§ **INPUT**:
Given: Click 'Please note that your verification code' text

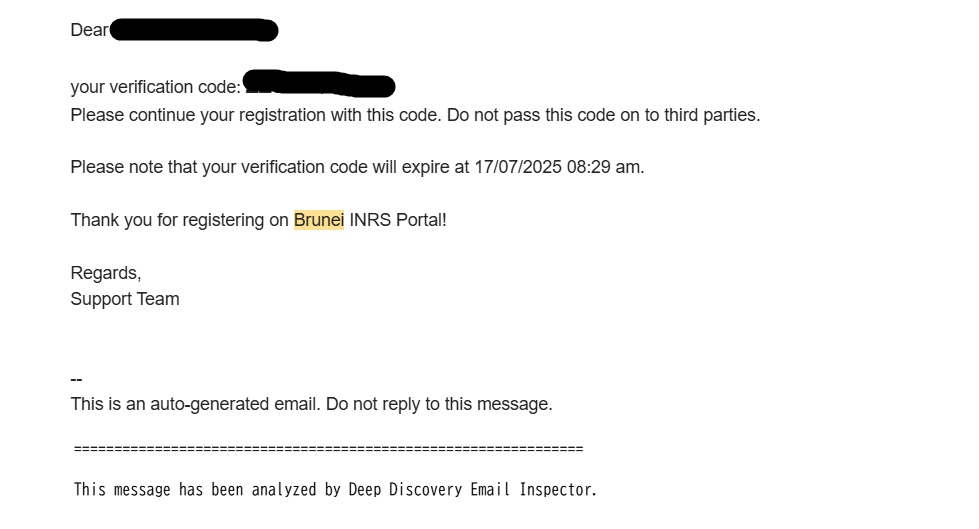Looking at the screenshot, I should pos(219,167).
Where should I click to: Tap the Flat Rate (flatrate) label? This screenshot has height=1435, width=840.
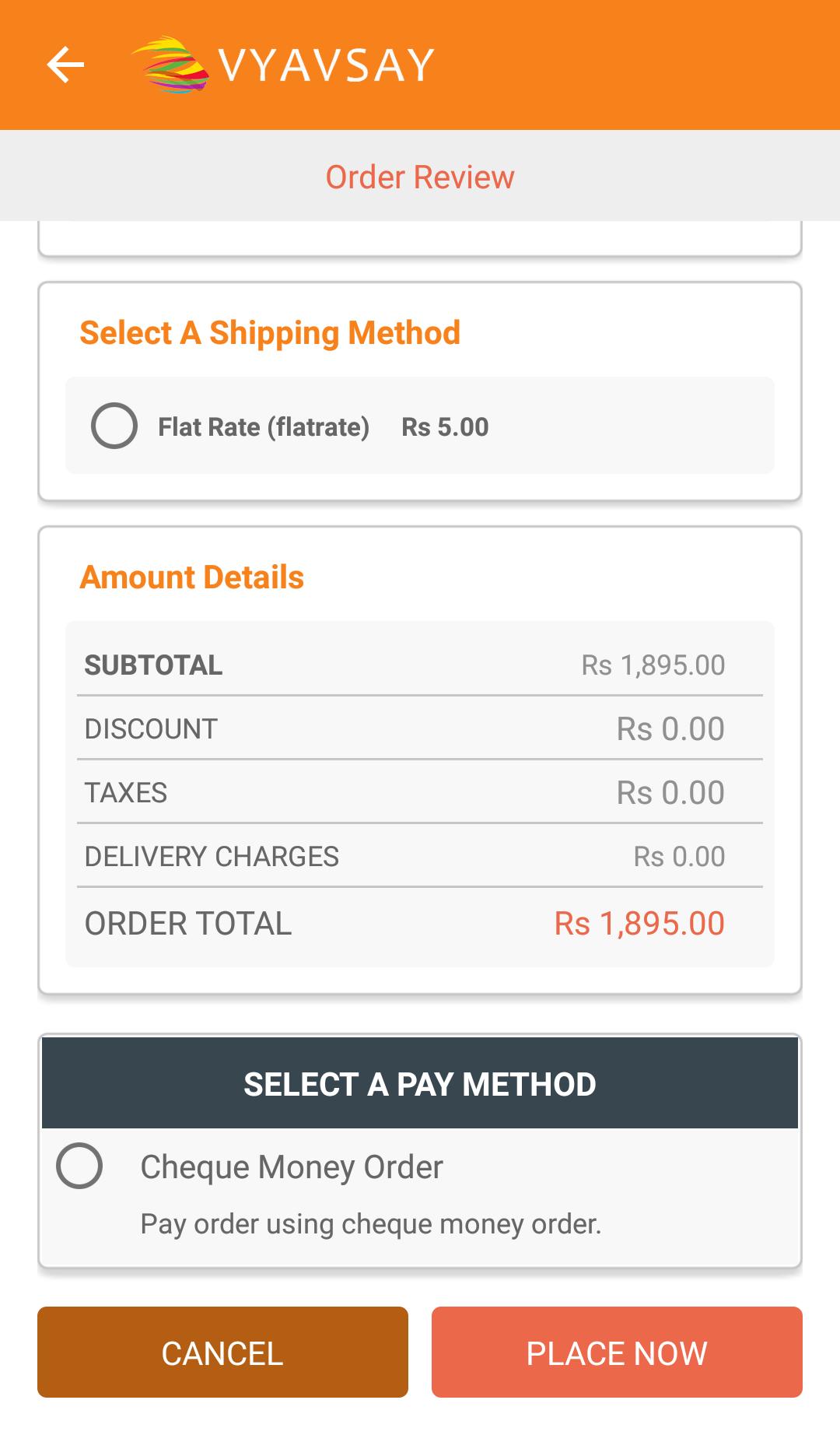[x=264, y=427]
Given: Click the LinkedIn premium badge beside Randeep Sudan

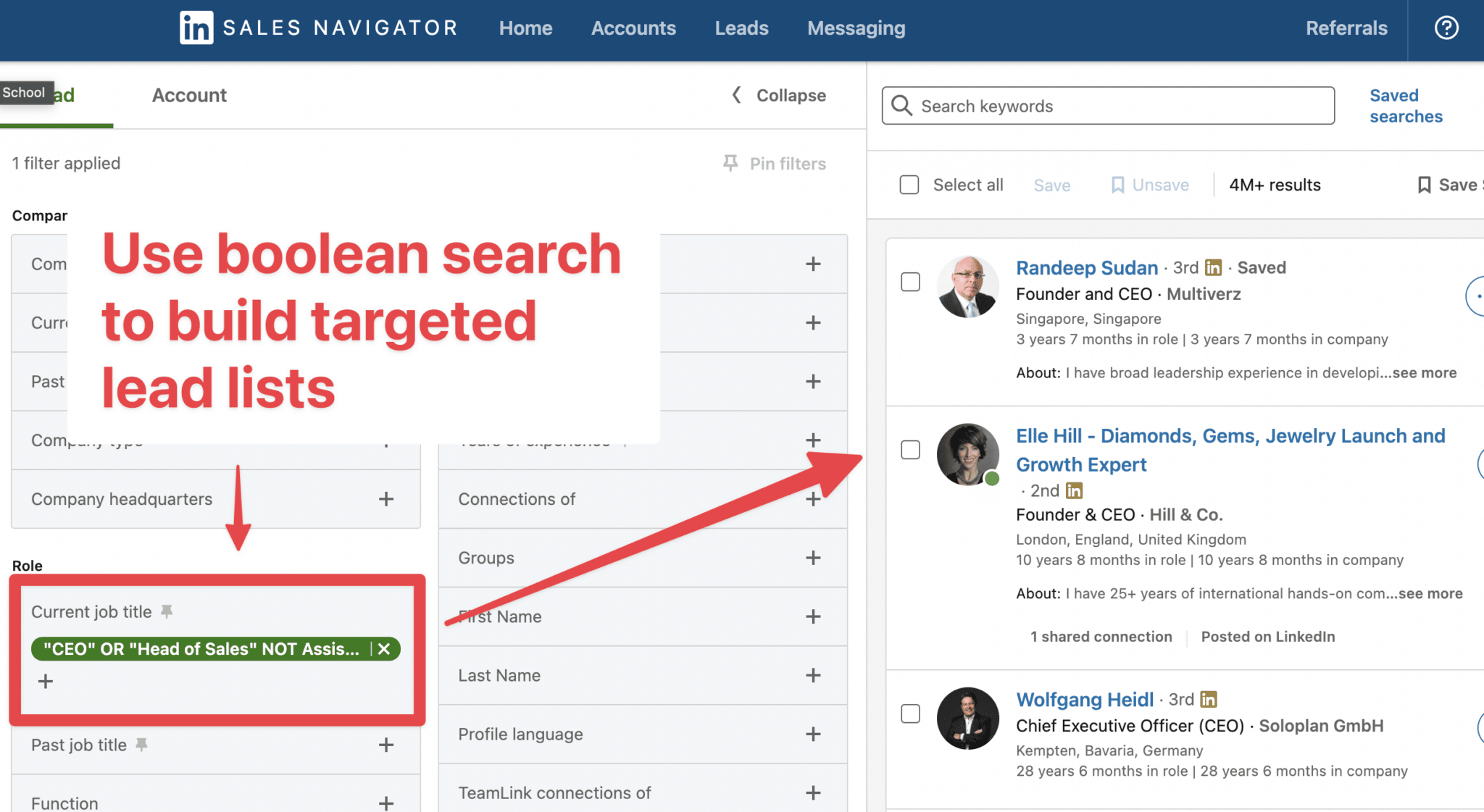Looking at the screenshot, I should (x=1212, y=267).
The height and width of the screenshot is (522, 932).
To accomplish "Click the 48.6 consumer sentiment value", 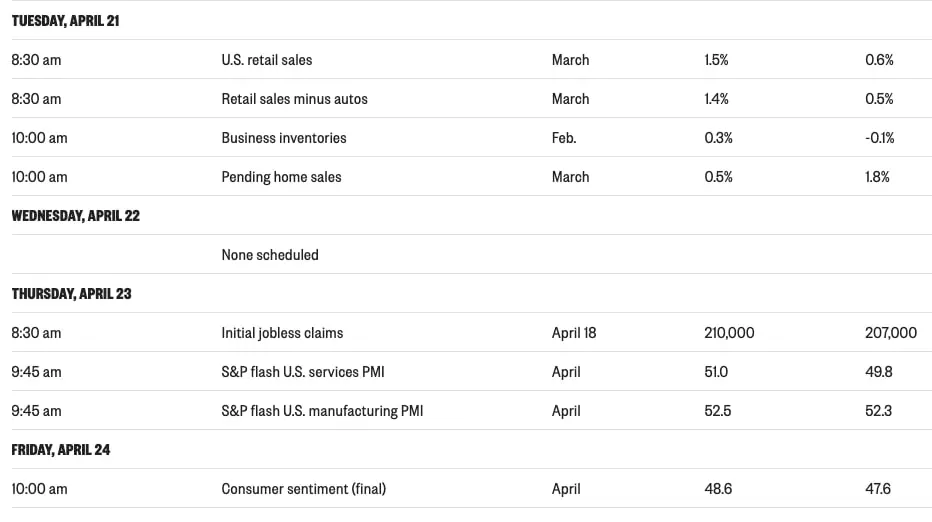I will coord(717,489).
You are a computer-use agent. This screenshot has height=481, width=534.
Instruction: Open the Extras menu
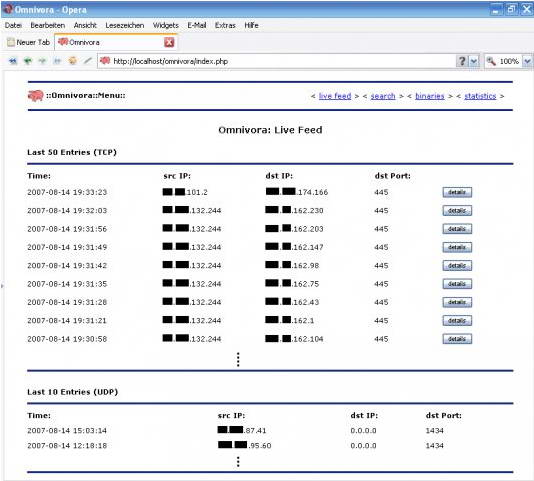click(x=225, y=25)
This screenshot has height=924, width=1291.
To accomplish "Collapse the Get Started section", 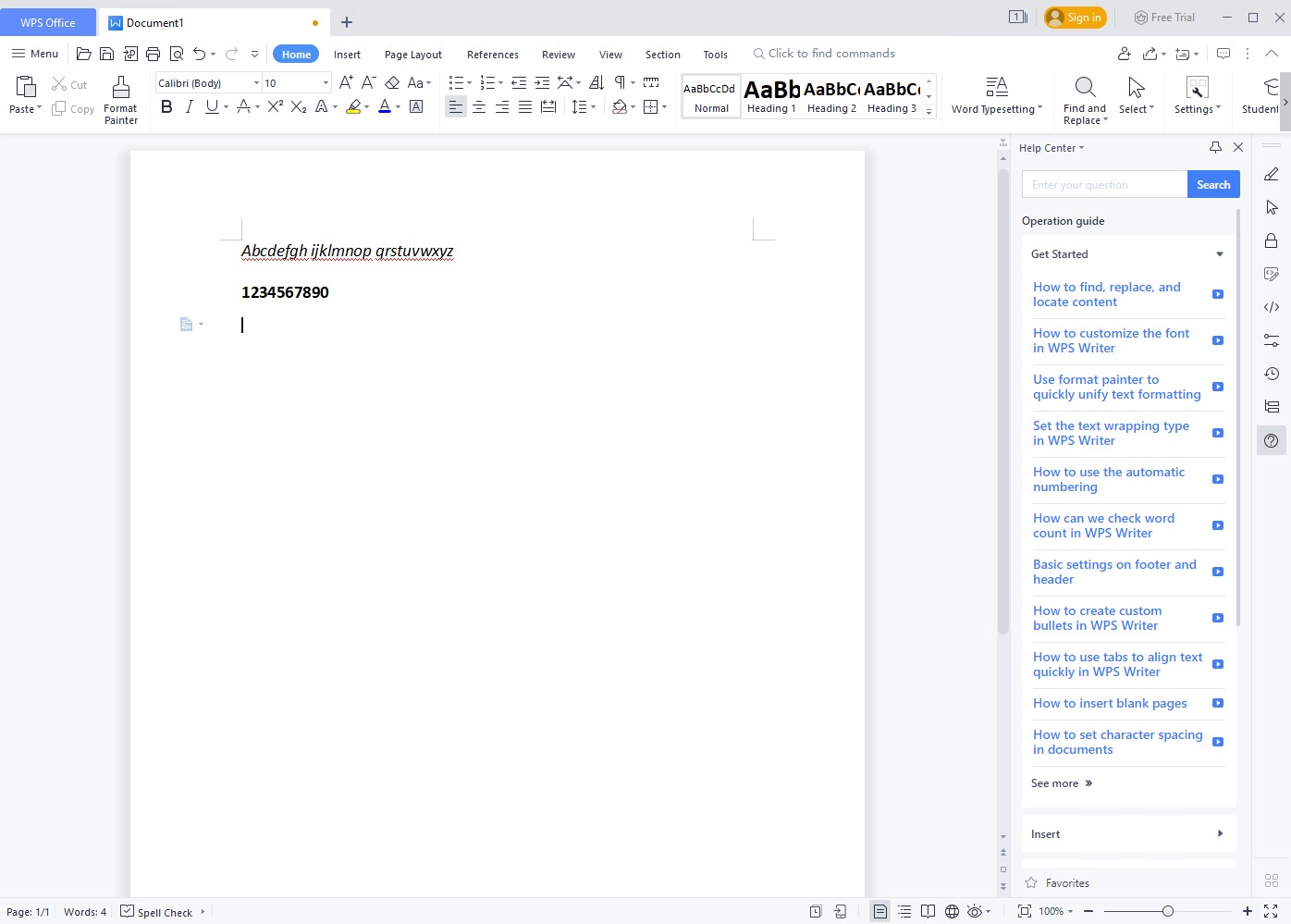I will pyautogui.click(x=1219, y=254).
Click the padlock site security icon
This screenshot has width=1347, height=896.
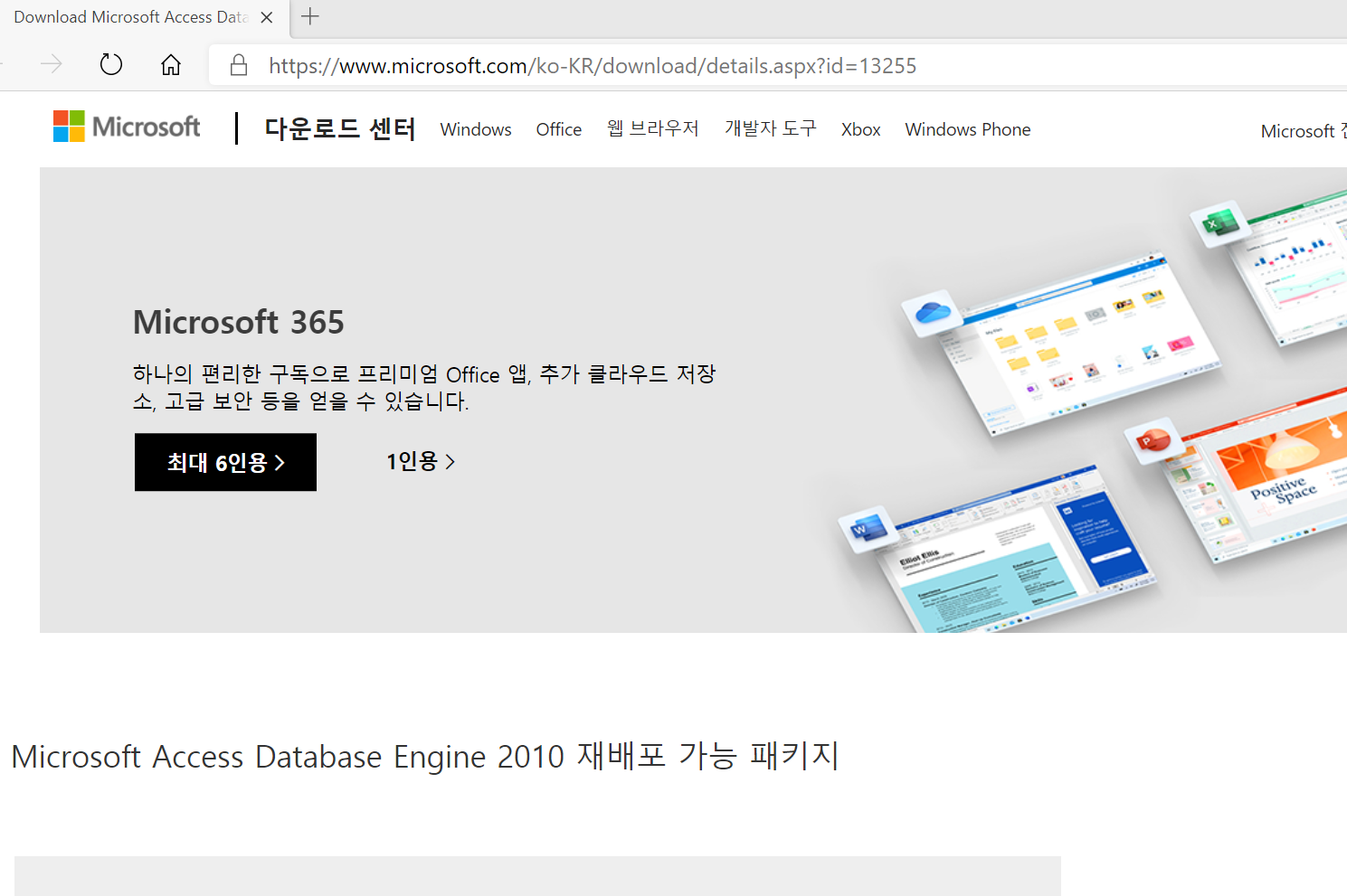click(x=239, y=65)
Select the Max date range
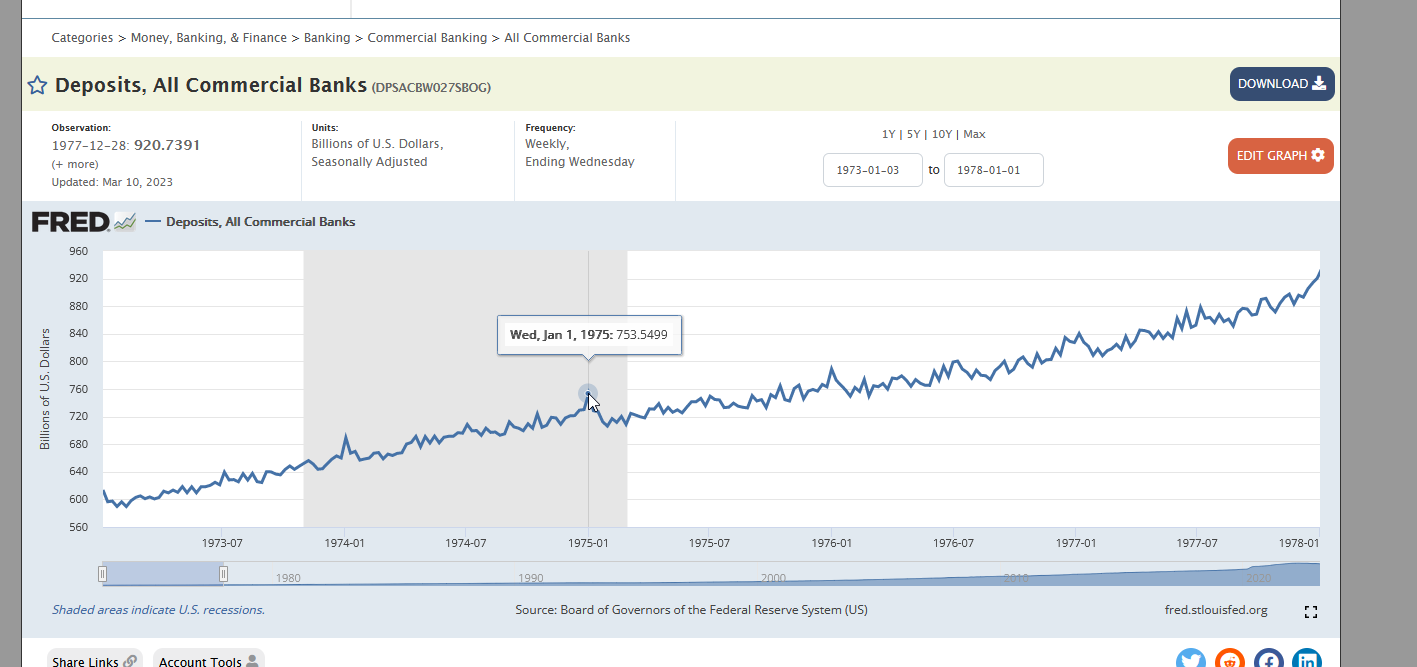 (x=974, y=134)
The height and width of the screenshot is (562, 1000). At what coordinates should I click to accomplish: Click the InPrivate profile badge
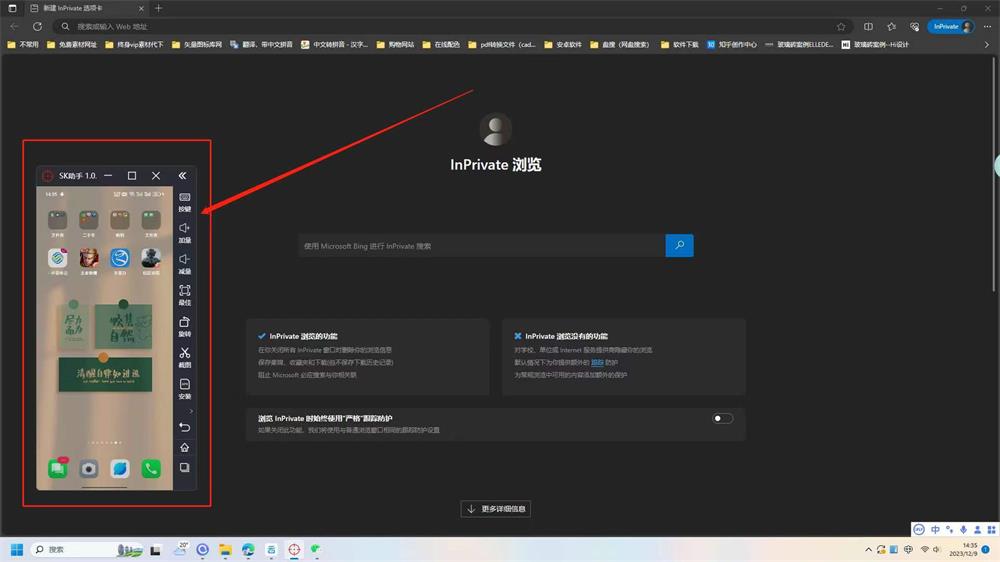(x=950, y=26)
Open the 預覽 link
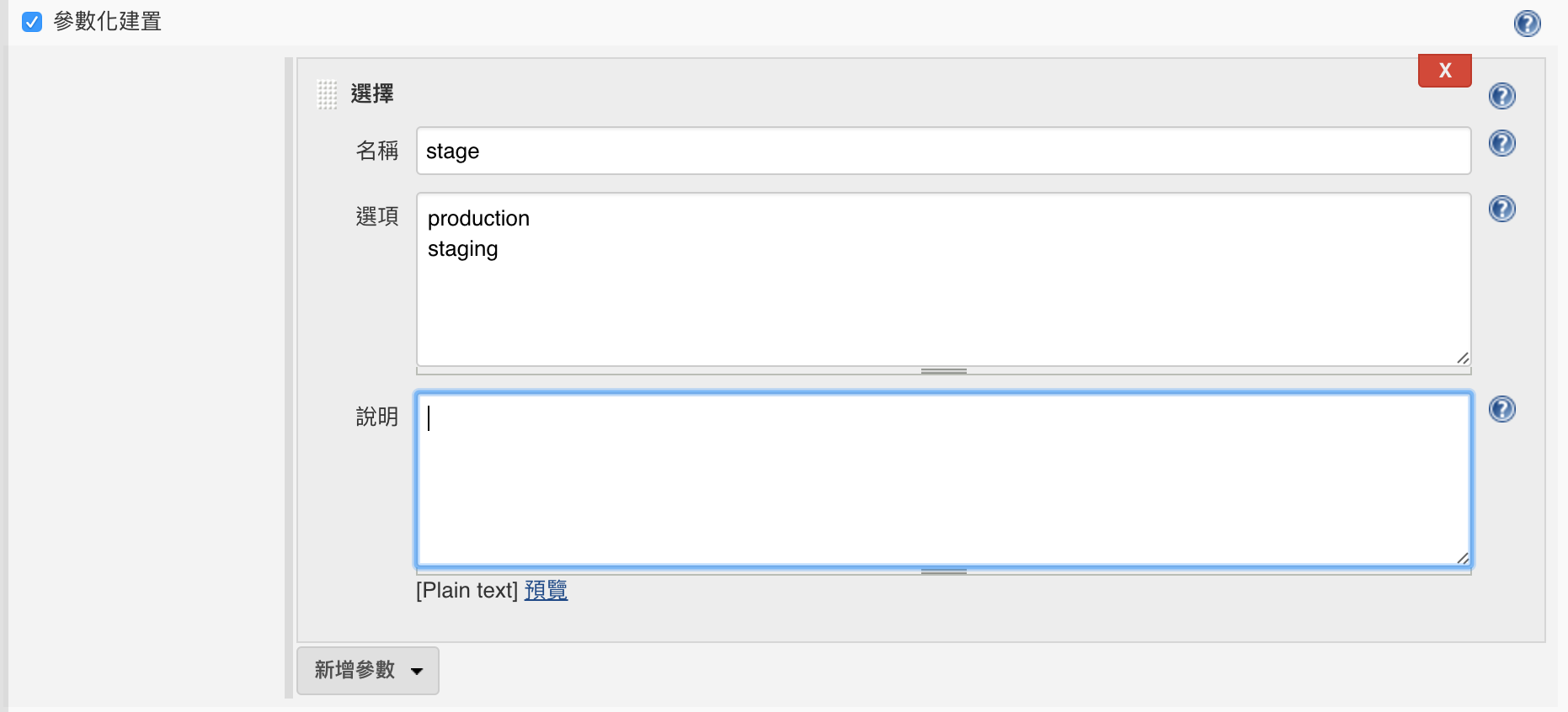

§ **WORK INSTRUCTIONS**: Count the lines of the entries above that contain the word "Open", with case counting. Reply with the number alone.

§ **FULL OUTPUT**: 2